Graphene is an increasingly important material and its storage capacity for different gasses has been suggested in theoretical studies; CO2 adsorption capacity is demonstrated at very low temperatures (195 K), which does not have much practical implication29. Therefore, it is necessary to investigate the CO2 adsorption capacity of graphene at room temperature and moderate pressure for the practical application of graphene in carbon capture and storage (CCS) technology30. In this work, GO synthesized by the Double Thermal Decomposition (DTD) method31 at different temperatures is used in the interdisciplinary Institute of Sciences at Universidad del Quindío in cooperation with Universidad Adolfo Ibáñez.

Graphene has shown intensive and promising applications in electronic devices32, batteries33, and composites34,35. Researchers have developed many methods to prepare this promising new nanomaterial, such as mechanical exfoliation, chemical vapor deposition (CVD)36, transfer printing37, epitaxial growth38, organic synthesis39, and oxidation-dispersion-reduction. Among these methods, the chemical reduction of GO sheets can produce graphene in large quantities, employing graphite as raw material. Because graphite is cheap and readily available, this chemical approach is probably the least expensive, most effective method for the large-scale production of graphene40.

Record list:
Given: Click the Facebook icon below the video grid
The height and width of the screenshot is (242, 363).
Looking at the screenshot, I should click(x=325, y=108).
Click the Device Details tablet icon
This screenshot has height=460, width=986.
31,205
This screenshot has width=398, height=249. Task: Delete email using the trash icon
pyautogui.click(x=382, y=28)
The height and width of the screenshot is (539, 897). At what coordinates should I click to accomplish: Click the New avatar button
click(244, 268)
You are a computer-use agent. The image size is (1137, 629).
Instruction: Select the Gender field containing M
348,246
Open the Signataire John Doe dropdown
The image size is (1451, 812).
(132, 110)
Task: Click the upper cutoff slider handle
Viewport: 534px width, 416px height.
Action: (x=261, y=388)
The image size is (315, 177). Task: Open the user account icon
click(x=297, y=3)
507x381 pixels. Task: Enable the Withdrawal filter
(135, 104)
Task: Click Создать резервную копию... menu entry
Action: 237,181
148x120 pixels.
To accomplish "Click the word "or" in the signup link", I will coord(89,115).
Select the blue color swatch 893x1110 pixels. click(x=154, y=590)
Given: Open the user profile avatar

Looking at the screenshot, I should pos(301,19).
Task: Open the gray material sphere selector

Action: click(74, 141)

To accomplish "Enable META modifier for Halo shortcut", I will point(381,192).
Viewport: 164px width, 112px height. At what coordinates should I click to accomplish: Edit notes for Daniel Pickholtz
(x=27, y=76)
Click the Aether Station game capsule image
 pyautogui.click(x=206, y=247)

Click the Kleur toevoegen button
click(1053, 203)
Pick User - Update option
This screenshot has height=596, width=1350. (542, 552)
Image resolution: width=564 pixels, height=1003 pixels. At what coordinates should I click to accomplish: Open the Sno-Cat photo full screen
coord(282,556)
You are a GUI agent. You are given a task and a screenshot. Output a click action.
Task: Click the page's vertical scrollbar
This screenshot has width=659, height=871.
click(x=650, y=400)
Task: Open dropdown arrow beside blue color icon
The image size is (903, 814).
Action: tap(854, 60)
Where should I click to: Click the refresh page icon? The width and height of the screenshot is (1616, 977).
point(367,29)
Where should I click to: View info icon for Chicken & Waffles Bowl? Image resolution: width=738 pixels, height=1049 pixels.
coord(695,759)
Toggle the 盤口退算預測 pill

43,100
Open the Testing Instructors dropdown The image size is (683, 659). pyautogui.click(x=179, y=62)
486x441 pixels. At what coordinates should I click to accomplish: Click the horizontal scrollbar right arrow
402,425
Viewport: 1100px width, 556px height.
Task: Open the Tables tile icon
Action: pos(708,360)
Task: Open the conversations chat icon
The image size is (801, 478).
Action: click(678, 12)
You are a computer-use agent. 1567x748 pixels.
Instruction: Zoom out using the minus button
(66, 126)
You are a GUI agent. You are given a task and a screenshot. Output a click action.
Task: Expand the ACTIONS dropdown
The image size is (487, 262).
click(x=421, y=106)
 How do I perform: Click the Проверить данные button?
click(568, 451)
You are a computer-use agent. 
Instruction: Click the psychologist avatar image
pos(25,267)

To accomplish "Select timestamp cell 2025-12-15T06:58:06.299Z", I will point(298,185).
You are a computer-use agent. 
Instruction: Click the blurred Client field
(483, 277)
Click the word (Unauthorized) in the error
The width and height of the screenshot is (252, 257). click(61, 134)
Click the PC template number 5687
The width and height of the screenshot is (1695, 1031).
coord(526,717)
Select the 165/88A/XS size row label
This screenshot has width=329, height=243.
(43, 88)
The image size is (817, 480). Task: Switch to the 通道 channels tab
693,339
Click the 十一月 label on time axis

Work instructions:
In the graphene passage, translate this sentence into Spanish: "Among these methods, the chemical reduction of GO sheets can produce graphene in large quantities, employing graphite as raw material."

Response to the task:
Entre estos métodos, la reducción química de láminas de GO puede producir grafeno en grandes cantidades, empleando grafito como materia prima.